Saved entries
◆ ◆ ◆
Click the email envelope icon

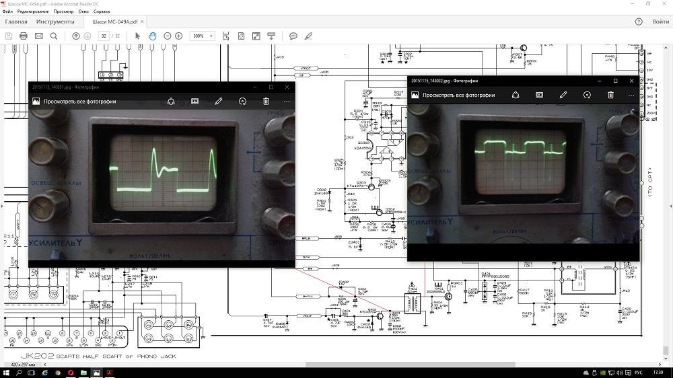pyautogui.click(x=38, y=36)
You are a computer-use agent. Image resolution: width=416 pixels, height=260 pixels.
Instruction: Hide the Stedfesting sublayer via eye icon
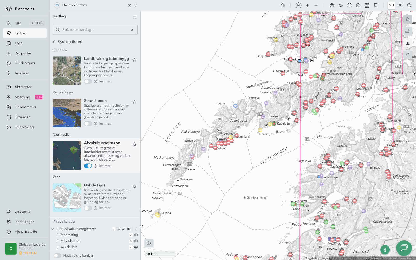coord(136,235)
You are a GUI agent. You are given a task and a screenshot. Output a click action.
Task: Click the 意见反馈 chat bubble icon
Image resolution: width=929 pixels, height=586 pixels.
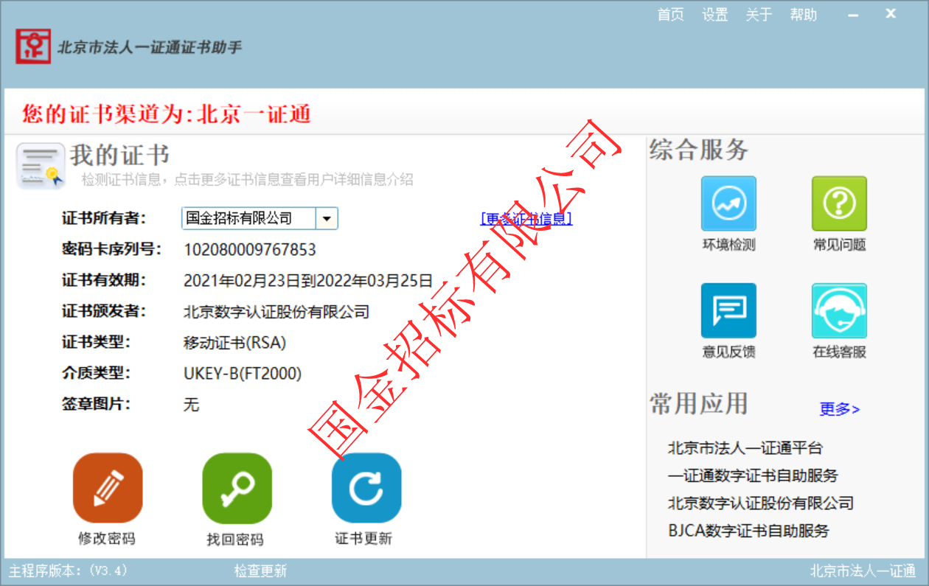tap(728, 311)
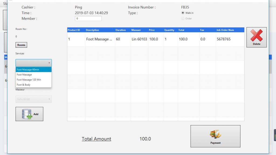Click the Total Amount underlined label
The height and width of the screenshot is (155, 276).
[x=96, y=139]

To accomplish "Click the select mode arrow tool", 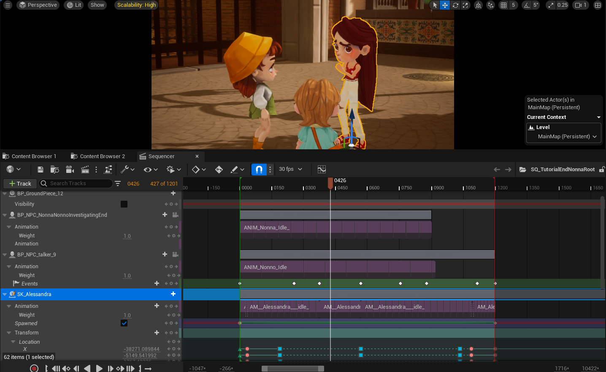I will pos(435,5).
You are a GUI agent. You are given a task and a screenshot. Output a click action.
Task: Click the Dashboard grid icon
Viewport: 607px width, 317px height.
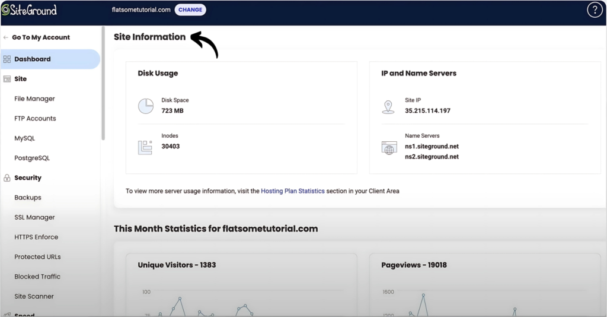coord(7,59)
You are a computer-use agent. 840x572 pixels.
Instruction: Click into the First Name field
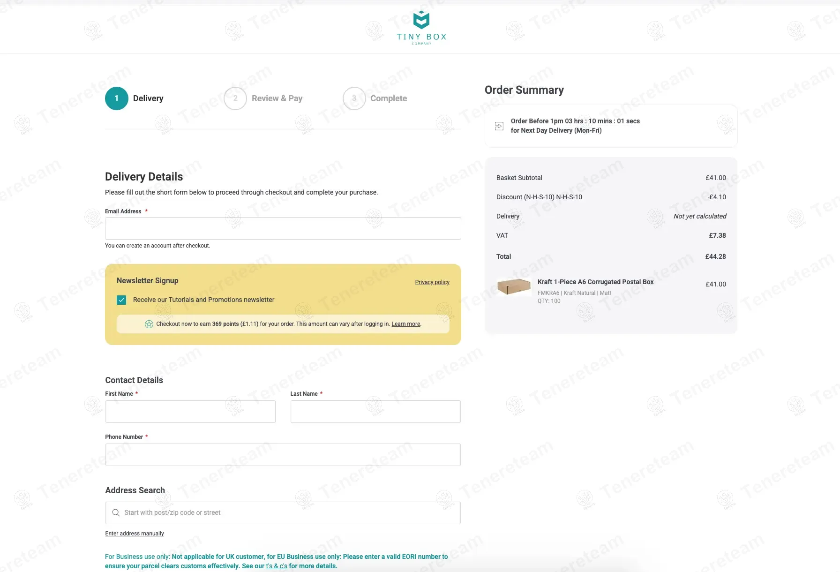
◆ ◆ ◆
-- Description of the task --
Return the lines from the one containing "You are a computer-use agent. 840x572 pixels." through the last line of the records, both included, exactly as written and with no pictures.

-- Worked solution --
You are a computer-use agent. 840x572 pixels.
Instruction: Click into the First Name field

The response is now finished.